- **REQUIRED ACTION**: Nothing but the lines from the one containing "This screenshot has width=163, height=171." to the end of the data should be returned, each exactly as written.

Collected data
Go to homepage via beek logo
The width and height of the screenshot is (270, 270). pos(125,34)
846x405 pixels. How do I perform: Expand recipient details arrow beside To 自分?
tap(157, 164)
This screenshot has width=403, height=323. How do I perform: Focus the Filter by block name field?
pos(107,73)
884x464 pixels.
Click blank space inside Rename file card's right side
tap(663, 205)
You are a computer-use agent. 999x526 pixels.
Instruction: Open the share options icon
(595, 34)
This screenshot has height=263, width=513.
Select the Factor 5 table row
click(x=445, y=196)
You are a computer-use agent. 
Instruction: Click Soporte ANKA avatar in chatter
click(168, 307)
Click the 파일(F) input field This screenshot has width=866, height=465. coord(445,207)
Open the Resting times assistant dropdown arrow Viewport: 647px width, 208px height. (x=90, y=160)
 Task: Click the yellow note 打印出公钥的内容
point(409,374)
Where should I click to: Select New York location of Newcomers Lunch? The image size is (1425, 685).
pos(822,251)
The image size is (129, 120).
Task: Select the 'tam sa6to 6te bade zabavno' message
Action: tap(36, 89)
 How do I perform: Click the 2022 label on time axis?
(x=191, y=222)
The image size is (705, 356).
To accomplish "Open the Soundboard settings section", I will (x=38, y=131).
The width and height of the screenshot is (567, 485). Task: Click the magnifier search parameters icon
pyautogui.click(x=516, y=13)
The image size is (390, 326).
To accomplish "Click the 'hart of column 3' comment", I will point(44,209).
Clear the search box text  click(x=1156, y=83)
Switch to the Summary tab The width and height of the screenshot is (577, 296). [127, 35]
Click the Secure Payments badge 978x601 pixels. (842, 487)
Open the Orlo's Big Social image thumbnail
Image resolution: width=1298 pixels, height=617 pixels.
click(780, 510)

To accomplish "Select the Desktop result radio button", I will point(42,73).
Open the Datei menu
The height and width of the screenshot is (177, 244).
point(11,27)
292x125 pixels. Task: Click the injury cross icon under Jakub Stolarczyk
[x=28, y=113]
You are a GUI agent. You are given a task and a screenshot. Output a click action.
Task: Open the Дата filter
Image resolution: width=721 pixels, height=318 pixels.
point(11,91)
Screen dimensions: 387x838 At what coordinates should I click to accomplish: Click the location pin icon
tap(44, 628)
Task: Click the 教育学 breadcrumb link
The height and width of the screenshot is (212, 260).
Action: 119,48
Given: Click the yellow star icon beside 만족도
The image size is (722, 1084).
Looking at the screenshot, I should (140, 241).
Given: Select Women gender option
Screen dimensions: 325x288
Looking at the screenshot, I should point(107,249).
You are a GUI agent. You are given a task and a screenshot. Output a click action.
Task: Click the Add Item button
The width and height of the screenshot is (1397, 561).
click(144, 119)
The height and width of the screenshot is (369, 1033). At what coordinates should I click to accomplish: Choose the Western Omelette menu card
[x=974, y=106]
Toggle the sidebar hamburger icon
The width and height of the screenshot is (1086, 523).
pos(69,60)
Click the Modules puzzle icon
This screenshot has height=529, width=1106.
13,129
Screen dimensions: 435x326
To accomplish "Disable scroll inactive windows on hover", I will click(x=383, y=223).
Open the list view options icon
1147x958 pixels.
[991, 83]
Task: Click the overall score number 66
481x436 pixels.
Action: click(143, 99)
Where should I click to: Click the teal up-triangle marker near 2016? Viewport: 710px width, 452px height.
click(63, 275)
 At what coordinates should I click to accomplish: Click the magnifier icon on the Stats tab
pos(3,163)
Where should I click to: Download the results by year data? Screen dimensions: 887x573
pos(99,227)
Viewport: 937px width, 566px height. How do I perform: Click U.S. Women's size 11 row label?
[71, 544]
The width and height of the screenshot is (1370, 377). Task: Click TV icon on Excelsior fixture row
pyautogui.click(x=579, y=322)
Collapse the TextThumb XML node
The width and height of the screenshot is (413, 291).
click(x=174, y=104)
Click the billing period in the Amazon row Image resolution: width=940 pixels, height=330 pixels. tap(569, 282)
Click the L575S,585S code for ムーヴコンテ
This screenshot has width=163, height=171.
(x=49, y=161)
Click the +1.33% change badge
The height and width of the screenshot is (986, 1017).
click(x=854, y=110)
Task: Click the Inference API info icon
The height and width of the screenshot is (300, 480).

- **RESULT OF THIS TASK**:
This screenshot has width=163, height=171.
(x=49, y=161)
Click the +1.33% change badge
The height and width of the screenshot is (986, 1017).
click(x=854, y=110)
Task: Click the Inference API info icon
The height and width of the screenshot is (300, 480).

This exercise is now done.